Use this equation- 2 Al + 3 F2 -> 2 AlF3
1. If 10.0 moles of aluminum react with 10.0 moles of fluorine gas, how many moles of aluminum fluoride will be produced?
Explain how you did it pls.
Answers
The equation is: 2 Al + 3 F2 ----> 2 AlF3
Assuming that, 10 moles of Aluminium is reacting completely with the required amount of fluorine gas to produce aluminium fluoride.
According to the balanced chemical equation, 2 parts of Aluminium react with 3 parts of fluorine to produce 2 parts of aluminium fluoride.
So, 2 parts is 10 mol, 1 part is hence 5 mol.
So, 3 parts of fluorine gas will be 3*5 => 15 mol , hence for the amount of fluorine available, the reaction will not be completed for 10 moles of aluminium as only 10 moles of fluorine gas are available.
Now, assuming that the 10 moles of fluorine react completely with the required amount of aluminium metal to produce aluminium fluoride.
So, from the balanced chemical equation, 10 moles of fluorine is 3 parts.
So, 1 part will be 10/3 moles.
So, 2*10/3 => 20/3 moles of aluminium will be required (6.67 moles of Al), which is easily available.

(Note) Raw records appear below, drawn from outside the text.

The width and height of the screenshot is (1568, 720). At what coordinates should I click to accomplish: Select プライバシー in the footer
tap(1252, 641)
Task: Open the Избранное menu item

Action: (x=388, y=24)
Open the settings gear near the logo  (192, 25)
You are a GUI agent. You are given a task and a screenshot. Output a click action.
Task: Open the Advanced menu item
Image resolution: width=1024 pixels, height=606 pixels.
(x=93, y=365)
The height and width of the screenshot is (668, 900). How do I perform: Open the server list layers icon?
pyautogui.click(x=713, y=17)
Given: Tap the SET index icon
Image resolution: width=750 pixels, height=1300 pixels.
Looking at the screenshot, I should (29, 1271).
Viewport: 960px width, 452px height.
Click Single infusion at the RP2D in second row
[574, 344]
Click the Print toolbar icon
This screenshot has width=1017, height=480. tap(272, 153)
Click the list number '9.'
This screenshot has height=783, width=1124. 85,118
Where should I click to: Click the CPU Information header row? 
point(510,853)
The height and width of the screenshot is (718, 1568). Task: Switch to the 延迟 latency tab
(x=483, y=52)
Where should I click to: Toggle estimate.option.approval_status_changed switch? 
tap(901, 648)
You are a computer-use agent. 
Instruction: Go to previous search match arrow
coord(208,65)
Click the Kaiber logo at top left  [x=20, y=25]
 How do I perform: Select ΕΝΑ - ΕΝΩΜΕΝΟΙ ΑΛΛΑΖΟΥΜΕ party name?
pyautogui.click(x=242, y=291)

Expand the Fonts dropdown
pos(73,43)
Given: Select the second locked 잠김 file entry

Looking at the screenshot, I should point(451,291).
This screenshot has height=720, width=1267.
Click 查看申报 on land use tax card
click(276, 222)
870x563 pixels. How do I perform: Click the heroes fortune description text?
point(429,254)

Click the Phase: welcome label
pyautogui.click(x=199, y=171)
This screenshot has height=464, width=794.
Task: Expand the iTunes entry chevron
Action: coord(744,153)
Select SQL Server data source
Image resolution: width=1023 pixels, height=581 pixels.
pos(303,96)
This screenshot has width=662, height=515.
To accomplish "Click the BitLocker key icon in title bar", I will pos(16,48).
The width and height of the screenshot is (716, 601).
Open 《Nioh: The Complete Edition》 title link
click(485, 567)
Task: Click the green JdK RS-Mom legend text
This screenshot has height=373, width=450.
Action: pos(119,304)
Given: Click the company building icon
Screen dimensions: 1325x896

Hence, 2 parts of aluminium fluoride or 2*10/3 moles => 20/3 moles of Aluminium fluoride will be produced or 6.67 mol of Aluminium fluoride will form.
Hence, 10-6.67 mol or 3.33 moles of aluminium will remain unused.
1 mole of aluminium has a mass of 27 grams.
So, 27*3.33 grams or 89.91 grams of aluminium will remain unused.